Why singing might be helpful when learning a language

So, yesterday, Sunday morning, I felt in the mood for singing as it happens once in a while. I don’t really know what’s about it but it makes me feel really well. Anyway, as always, I started playing music randomly on my phone and started singing to whatever I got. And as you might expect there’s not only Spanish music on my phone, there are also lots of French, English, Catalan and some Italian songs, and here’s where it got me thinking that there probably is a connection between singing and language learning.

Choir Image

Image: vecteezy.com

A few reasons why singing might be helpful when learning a language

It helps you build up vocabulary

This is probably a very straightforward advantage because I’m sure lots of people have experienced it, remembering words they’ve heard in some song they’ve listened to.

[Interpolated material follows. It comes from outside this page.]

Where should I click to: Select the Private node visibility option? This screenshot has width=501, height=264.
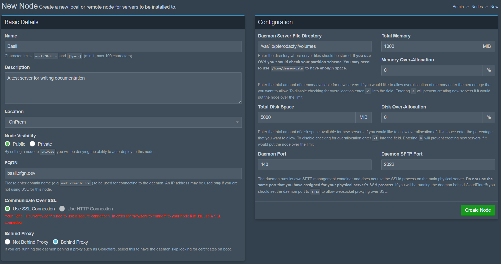coord(32,144)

(Well, except if you were a non-English speaker that in the 90s used to “sing” to the Spice Girls’ “Wannabe” having neither the slightest idea of what you were saying nor knowing where one word finished and the next started)

Vocabulary it’s actually not necessarily something you get from singing, it can also happen just by listening to music, but perhaps singing makes it stick a bit more because not only it involves a context but it also allows you to link it to a pronunciation, which leads me to…

It makes you practice your pronunciation!

This is by far the one I’ve noticed the most. I’m 100% sure my French gets much better when I’m singing to an Édith Piaf song (Sidenote: I love this woman, if you haven’t heard about her, dishonor on your cow!) than when I’m speaking normally. You’ve listened to the song so many times that you know the pronunciation by heart, you know where each comma is and where the stress of each word goes. It doesn’t mean you’re going to reproduce that in every sentence you say in the language in a normal conversation, but it certainly does give you a sense of rhythm to the language.

Going back to my experience with French singing, I notice I make lots of efforts to always try and do my best to pronounce everything the best I can, and I don’t really do it because I’m telling myself I NEED to practice, it’s just because it makes me feel good 🙂 That’s how I more or less learned to make those “r” sounds without choking, or differentiate the b/v sounds.

It helps you retain grammar constructions and commonly used words

It’s quite similar to the vocabulary one although maybe we pay a little less attention to it. As for grammar, it’s not the same to hear a sentence over and over again and understand its meaning, than repeating it yourself.

However, one has to be careful with this one. It depends a lot on which kind of music you listen to since we all know that artists sometimes take some “poetic licenses” and sing sentences which don’t always make perfect grammar sense or which include lots of jargon. I’m not saying that’s inherently bad, but we need to be careful not to end up learning something which is not right or acceptable in any given situation.

This is for instance how I learned that in English we don’t always say “going to”, “want to” or “got to”, but instead “gonna”, “wanna” and “gotta”.

It helps you learn about the country’s culture

By listening and singing to foreign songs you somewhat get into the language’s and country’s culture. If, for instance, you’re learning European Portuguese, you may stumble upon “fado” which is the most popular traditional music style of Portugal. If you listen to it a little bit, you may quickly realize that it’s full of nostalgia and melancholy, which may in turn teach you a little something about the country’s general atmosphere around when it started to develop.

Or take a better well-known example, tango. Tango was not always the popular dance and music style we know about today. In the late 19th century it used to be stigmatized as a low-class dance for those living around the Río de la Plata area (between Argentina and Uruguay).

Useful links

Just before starting to write this post I looked for a bit more of information on the topic and these are a couple of links I found:

Article from the Telegraph

Blog post from Benny Lewis

Disclaimer: I’m not a native English speaker, therefore you might find weird-sounding/looking sentences or downright wrong stuff.